A steep interest rate yield curve and greater investor familiarity with hedging products prompted an increase in secondary-market municipal synthetic derivatives that started last year and remained strong through 2001.
Last year, secondary-market municipal derivative volume increased by 60%, according to analysts, who estimated that these deals totaled about $27 billion.
In 2001, the growth of these synthetics has continued and the year-end tally could surpass last year's all-time high total, sources said.
In the first quarter of 2001, Moody's Investors Service and Standard & Poor's rated a total of $7.16 billion of secondary-market muni derivatives, which is well ahead of the total of $5.5 billion for the first quarter of 2000.
Mitchell Wein, managing director at PNC Capital Markets, said that total volume of secondary-market derivatives in 2001 will be higher than last year, and he expects it to exceed $30 billion.
Secondary-market derivatives, especially tender option bond programs, become more attractive to investors as the yield curve steepens, said Wein.
Tender option bond programs are devices for creating short-term tax-exempt securities that put tax-exempt bonds into a trust that then issues securities. When the yield curve steepens, the spread increases between long-term bond rates and short-term bond rates, thus creating profit opportunities.
"Subject to the overall level of long-term interest rates, tender option bond opportunities increase as the yield curve steepens," Wein said.
Peter Shapiro, managing director of Swap Financial Group, used the taxable market to highlight the steepening interest rate curve by comparing short- and long-term rates on January 2, just prior to a series of Federal Fund Rate drops, and again on June 11.
On January 2, one month LIBOR was at 6.55%, two-year Treasury notes were at 4.86%, and 10-year Treasury bonds stood at 4.92%.
On June 11, one-month LIBOR had dropped to 4%, two-year Treasuries slid to 4.09%, but 10-year Treasuries rose to 5.29%.

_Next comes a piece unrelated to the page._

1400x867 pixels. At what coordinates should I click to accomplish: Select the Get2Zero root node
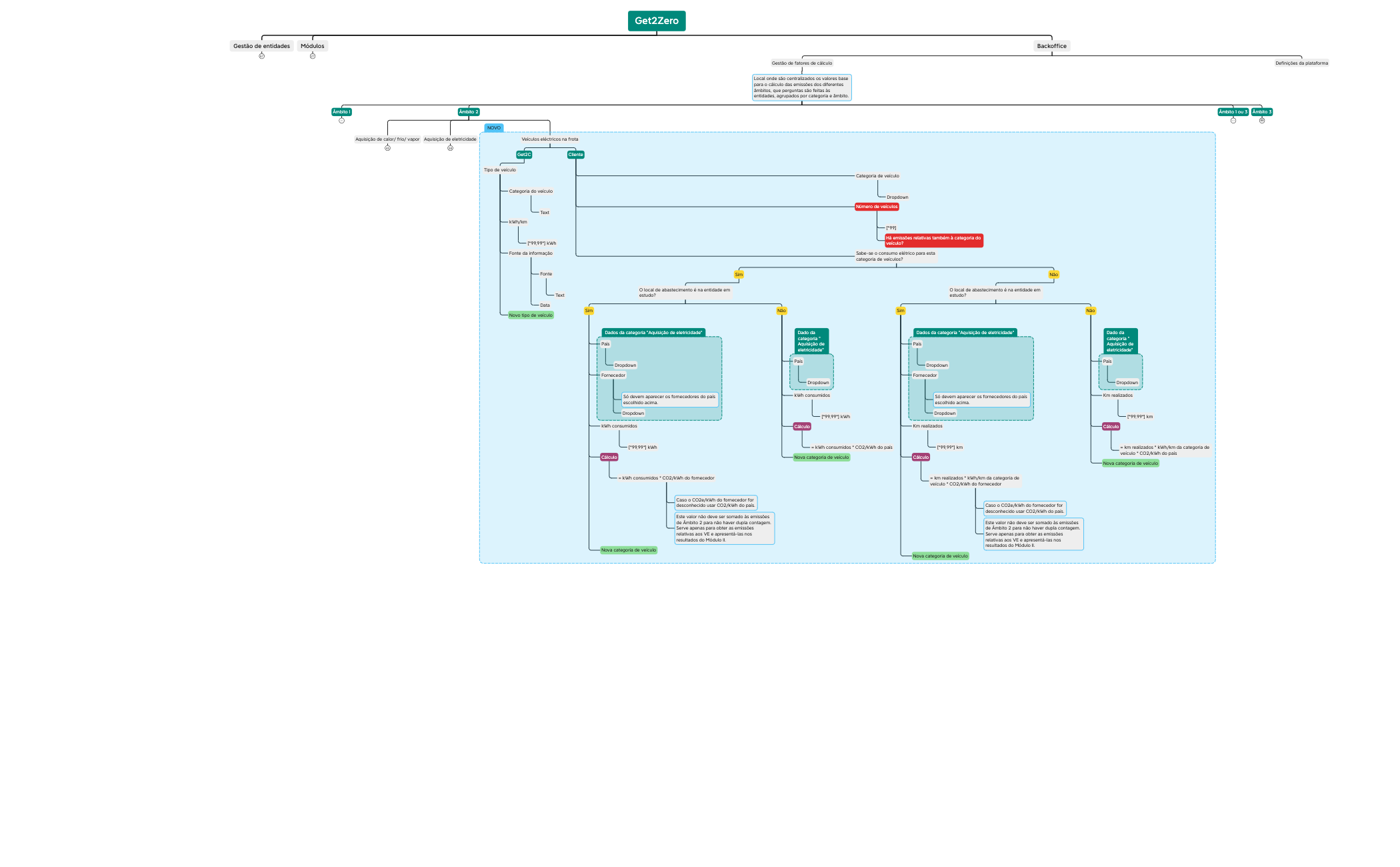pyautogui.click(x=657, y=21)
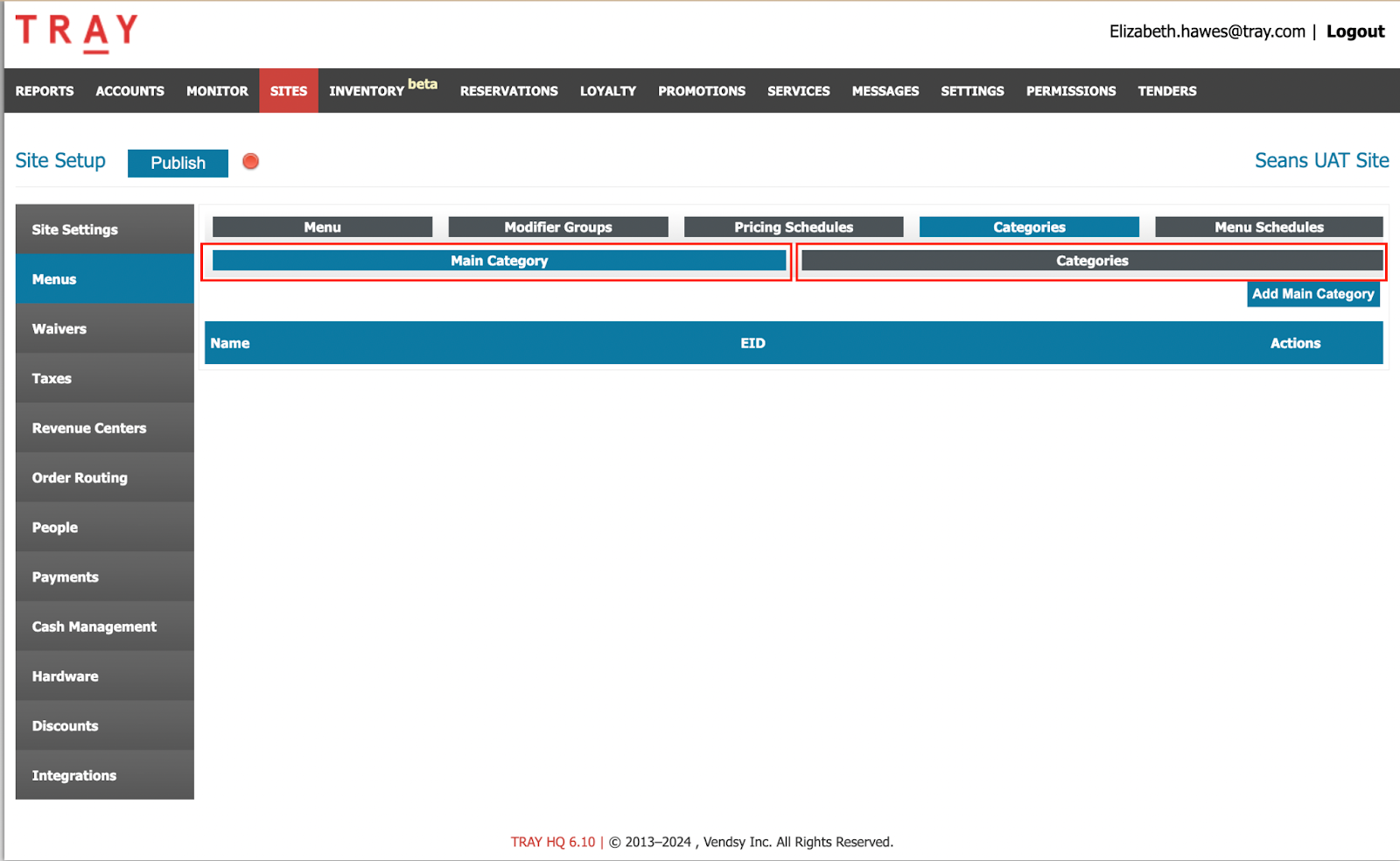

Between the two dates the yield curve steepened appreciably as one-month LIBOR dropped by 255 basis points, while 10-year Treasuries actually increased by 37 basis points.
Shapiro noted that tax-exempt curve had not responded as dramatically as the taxable curve, but it had steepened sufficiently to make market players "want to take advantage of the floating-rate market."
Moody's analyst Michael Loughlin said that as investors become familiar with tender option bond programs, more programs appear, which increases volume. "Buyers of these products have become much more comfortable with buying them; therefore with comfort comes more demand," he said. "There are a lot more programs now than there were several years ago ."
One of the tender option bond programs that has experienced an increase in volume is the MERLOT (municipal exempt receipts-liquidity option tender) and BRUT (bullish receipts-unable to tender) program run by First Union National Bank in Charlotte, N.C. To provide bonds for the program, First Union increased its municipal bond holdings by 25.8% to $1.914 billion at the end of 2000, compared to a year earlier, said Arati Randolph, a spokeswoman for First Union.
The MERLOT and BRUT program consists of a tender-option, floating-rate piece with a market-adjusted rate, and a residual piece with a rate set by subtracting the floating rate from the rate of the underlying bonds that are deposited into a trust.
Other puttable variable-rate derivatives with a residual component include the J.P. Morgan Securities Inc. PUTTERs (puttable tax-exempt receipts) and DRIVERs (derivative inverse tax-exempt receipts) program; and the Salomon Brothers Holding Co. ROCs (reset option certificates) and ROLs (residual option longs).
Another factor driving tender option bond programs is the appetite money market funds have for high-rated, short-term, tax-exempt paper. The continuing instability in the equity markets has sent droves of investors into the relative safety of tax-exempt money market funds.
Total assets for all tax-free money market funds hit a record $249.8 billion on April 9, according to the Money Fund Report, a service of iMoneyNet, Inc. At the end of 2000, tax-free money market fund assets totaled $233.8 billion, and at the end of 1999 they totaled $199.6 billion.
John Hallacy, first vice president and manager of credit research for Merrill Lynch & Co., noted that there is "a lot of money in tax-exempt money market funds, and those money market funds need to be invested."